Question

A swimming pool appears to be raised by $6\,{\text{m}}$ when viewed normally. What is the refractive index of water if the actual depth of the swimming pool is $24\,{\text{m}}$?
A. 1.44
B. 1.33
C. 1.56
D. 1.76

Answer 1

Calculate the apparent depth of the swimming pool using the formula relating real depth and raised depth. Then use the formula of refractive index of a medium which is in terms of the actual depth and apparent depth.

Formula used:
The apparent depth of an object in a medium is equal to the subtraction of the real (actual) depth of the object and the raised depth of the object when viewed normally.
${\text{Apparent depth}} = \left( {{\text{Real depth}}} \right) - \left( {{\text{Raised depth}}} \right)$ …… (1)
The refractive index $\mu$ of a medium is given by
$\mu = \dfrac{{{\text{Real depth}}}}{{{\text{Apparent depth}}}}$ …… (2)
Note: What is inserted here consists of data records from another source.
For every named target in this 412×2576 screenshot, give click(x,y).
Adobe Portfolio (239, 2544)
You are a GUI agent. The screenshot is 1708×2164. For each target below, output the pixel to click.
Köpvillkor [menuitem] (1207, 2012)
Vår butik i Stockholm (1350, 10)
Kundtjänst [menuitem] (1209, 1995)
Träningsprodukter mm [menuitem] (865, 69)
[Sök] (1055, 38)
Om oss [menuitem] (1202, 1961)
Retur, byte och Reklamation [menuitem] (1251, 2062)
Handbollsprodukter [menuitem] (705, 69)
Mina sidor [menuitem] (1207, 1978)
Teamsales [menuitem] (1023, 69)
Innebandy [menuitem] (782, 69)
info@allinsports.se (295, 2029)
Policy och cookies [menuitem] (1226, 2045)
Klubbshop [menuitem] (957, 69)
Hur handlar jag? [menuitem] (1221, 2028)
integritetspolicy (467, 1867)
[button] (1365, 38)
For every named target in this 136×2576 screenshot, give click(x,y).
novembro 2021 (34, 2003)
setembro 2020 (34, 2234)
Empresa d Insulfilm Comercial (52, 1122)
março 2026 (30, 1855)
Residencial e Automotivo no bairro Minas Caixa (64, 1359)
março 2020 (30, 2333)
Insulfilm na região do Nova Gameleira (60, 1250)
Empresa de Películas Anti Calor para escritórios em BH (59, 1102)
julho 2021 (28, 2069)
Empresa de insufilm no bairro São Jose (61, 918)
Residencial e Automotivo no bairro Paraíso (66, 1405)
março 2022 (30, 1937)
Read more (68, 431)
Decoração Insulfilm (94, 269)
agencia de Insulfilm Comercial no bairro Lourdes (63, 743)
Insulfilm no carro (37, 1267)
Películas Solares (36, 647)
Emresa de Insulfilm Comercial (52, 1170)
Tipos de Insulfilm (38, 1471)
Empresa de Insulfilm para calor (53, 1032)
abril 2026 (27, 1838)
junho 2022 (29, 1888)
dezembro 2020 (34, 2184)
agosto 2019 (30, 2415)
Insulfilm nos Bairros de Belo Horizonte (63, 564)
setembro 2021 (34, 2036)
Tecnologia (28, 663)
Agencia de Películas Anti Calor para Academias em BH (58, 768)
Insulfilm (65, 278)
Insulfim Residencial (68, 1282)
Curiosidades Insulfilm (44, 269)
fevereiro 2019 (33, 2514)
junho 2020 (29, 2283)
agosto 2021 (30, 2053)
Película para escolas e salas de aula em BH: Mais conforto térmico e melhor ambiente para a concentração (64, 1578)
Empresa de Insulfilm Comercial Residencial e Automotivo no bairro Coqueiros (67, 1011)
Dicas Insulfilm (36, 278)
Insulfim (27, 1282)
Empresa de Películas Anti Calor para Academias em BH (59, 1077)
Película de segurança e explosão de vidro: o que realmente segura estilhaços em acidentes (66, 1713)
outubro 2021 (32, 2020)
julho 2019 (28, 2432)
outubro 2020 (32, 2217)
Complete step by step answer:
The actual depth of an object is the depth of the object from the surface measured with a real ruler or any other measuring equipment.
The apparent depth of an object in a denser medium is the depth of the object when seen from a rarer medium.
The value of the apparent depth of an object is always less than the real depth of the object.
The actual depth of the swimming pool is $24\,{\text{m}}$ and it appears to be raised by $6\,{\text{m}}$ when viewed normally.
Calculate the apparent depth of the swimming pool.
Substitute $24\,{\text{m}}$ for ${\text{Real depth}}$ and $6\,{\text{m}}$ for ${\text{Raised depth}}$ in equation (1).
${\text{Apparent depth}} = \left( {24\,{\text{m}}} \right) - \left( {6\,{\text{m}}} \right)$
$\Rightarrow {\text{Apparent depth}} = 18\,{\text{m}}$

Hence, the apparent depth of the swimming pool when viewed normally is $18\,{\text{m}}$.
Now, calculate the refractive index of the water.
Substitute $24\,{\text{m}}$ for ${\text{Real depth}}$ and $18\,{\text{m}}$ for ${\text{Apparent depth}}$ in equation (2).
$\mu = \dfrac{{24\,{\text{m}}}}{{18\,{\text{m}}}}$
$\Rightarrow \mu = 1.33$
Therefore, the refractive index of the water is $1.33$.

So, the correct answer is “Option B”.

Note:
The apparent depth of the swimming pool is less than the actual depth because the light undergoes refraction at the water surface boundary (air-water interface).